Come già accaduto, questa semplice ed immediata ricetta non è altro che il pretesto per parlare di uno di quei pesci poveri che spesso vengono messi in ombra da esemplari più nobili. Della mormora, una specie che non cucinavo da tempo, apprezzo le carni gustose e sode che ben si accompagnano al mio hummus preferito, quello di barbabietola. Deliziosa abbinata a verdure, polpettine vegetali o spalmata su fette di pane tostato, la salsa di origine mediorientale è perfetta anche accostata a pesce e molluschi.
A presto!
Maria Grazia
Mormora, argento vivo e tanto gusto
Appartenente alla famiglia degli Sparidi, la stessa cui appartengono orata e pagello, la mormora è meno conosciuta rispetto ai suoi parenti. Le caratteristiche che la distinguono sono la testa più acuminata, l’occhio più piccolo e le strisce verticali brune che colorano la pelle - sei più sottili e sei più spesse - che si alternano sul dorso argenteo che va a sfumare nel bianco nella parte del ventre. Da giovani, le mormore si uniscono in branchi. Da adulto, il pesce si aggrega a piccoli gruppi o si isola. Vive su fondi sabbiosi e fangosi, a non più di venti metri di profondità.
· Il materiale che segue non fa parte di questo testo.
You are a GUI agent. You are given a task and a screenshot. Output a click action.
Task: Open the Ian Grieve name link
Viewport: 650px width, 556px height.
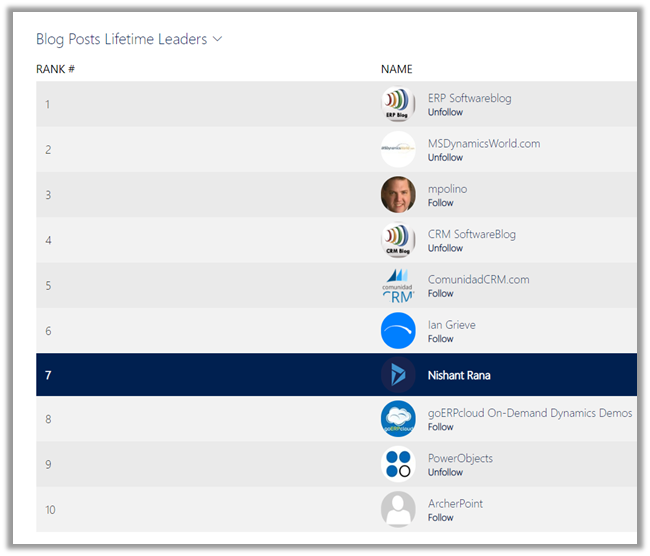tap(451, 324)
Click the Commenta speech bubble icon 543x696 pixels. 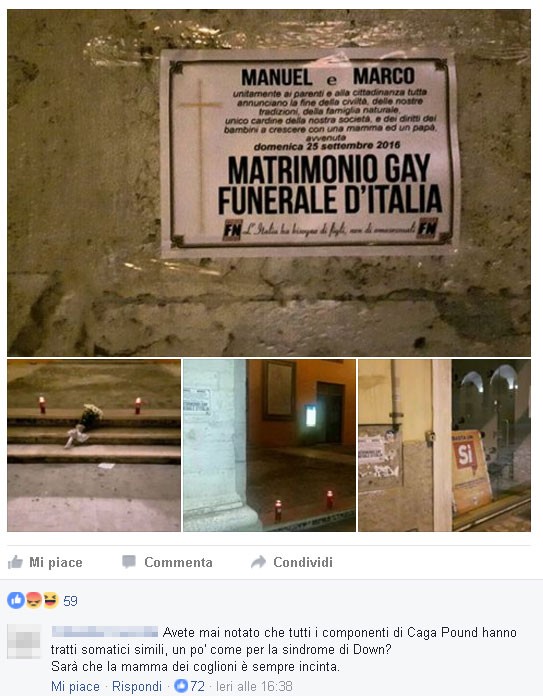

È qui che si procura il cibo, prevalentemente molluschi e crostacei, utilizzando il muso per scavare. In grado di sopportare le variazioni di salinità delle acque, la mormora talvolta dal mare risale la foce dei fiumi o si introduce in lagune salmastre. Le sue carni bianche, sode e saporite, si prestano ad essere cucinate in vari modi: al forno, al cartoccio, alla griglia, lessate, in umido o in crosta di sale.
(informazioni tratte da Pesce, la piccola pesca e la sua cucina, Slow Food Editore)
Filetti di Mormora al Limone e Prezzemolo
con Hummus di Barbabietola
Ingredienti
Per la salsa tahina
120 g di semi di sesamo
2 cucchiai di olio extravergine d’oliva (o di sesamo)
un pizzico di sale
Per l’hummus di barbabietola (senza aglio)
Per l’hummus di barbabietola (senza aglio)
250 g di barbabietola cotta
180 g di ceci già lessati
1 cucchiaio abbondante di salsa tahina
1 pizzico di curcuma in polvere
2 cucchiai di succo di limone biologico
40 g di olio extravergine d’oliva della Riviera Ligure
prezzemolo fresco tritato
sale
Per la cottura dei filetti di mormora
8 filetti da 4 mormore di medie dimensioni (Mar Ligure)
una manciata di olive taggiasche denocciolate
succo di un limone biologico
prezzemolo tritato
3 cucchiai d’olio extravergine d’oliva della Riviera Ligure
Indicazioni di preparazione
La salsa tahina
Scaldare una padella dal fondo antiaderente, versare i semi di sesamo muovendo il tegame in modo che si tostino uniformemente.
Lasciare intiepidire e trasferire nel boccale del mixer. Unire l’olio extravergine d’oliva e frullare fino ad ottenere una crema densa ( io la preferisco leggermente granulosa).
L’Hummus di Barbabietola
Porre i ceci all’interno del bicchiere del mixer, aggiungere la barbabietola cotta tagliata a cubetti, unire la salsa tahina, il succo di limone, la curcuma, l’olio extravergine d’oliva e salare. Frullare fino ad ottenere un composto dalla consistenza cremosa ed omogenea.
La Mormora al Limone e Prezzemolo
Versare due cucchiai d’olio extravergine d’oliva in un tegame largo e dal fondo antiaderente.
Adagiare i filetti di mormora dalla parte della pelle e cuocere a fuoco medio finché il pesce non inizierà a colorirsi.
Bagnare con il vino bianco, far evaporare e salare. Quando la polpa inizierà a staccarsi dalla pelle, unire qualche oliva taggiasca denocciolata tagliata a fettine, il succo di limone, il prezzemolo tritato e spegnere il fuoco.
Accompagnare i Filetti di Mormora al Limone e Prezzemolo con l’Hummus di Barbabietola.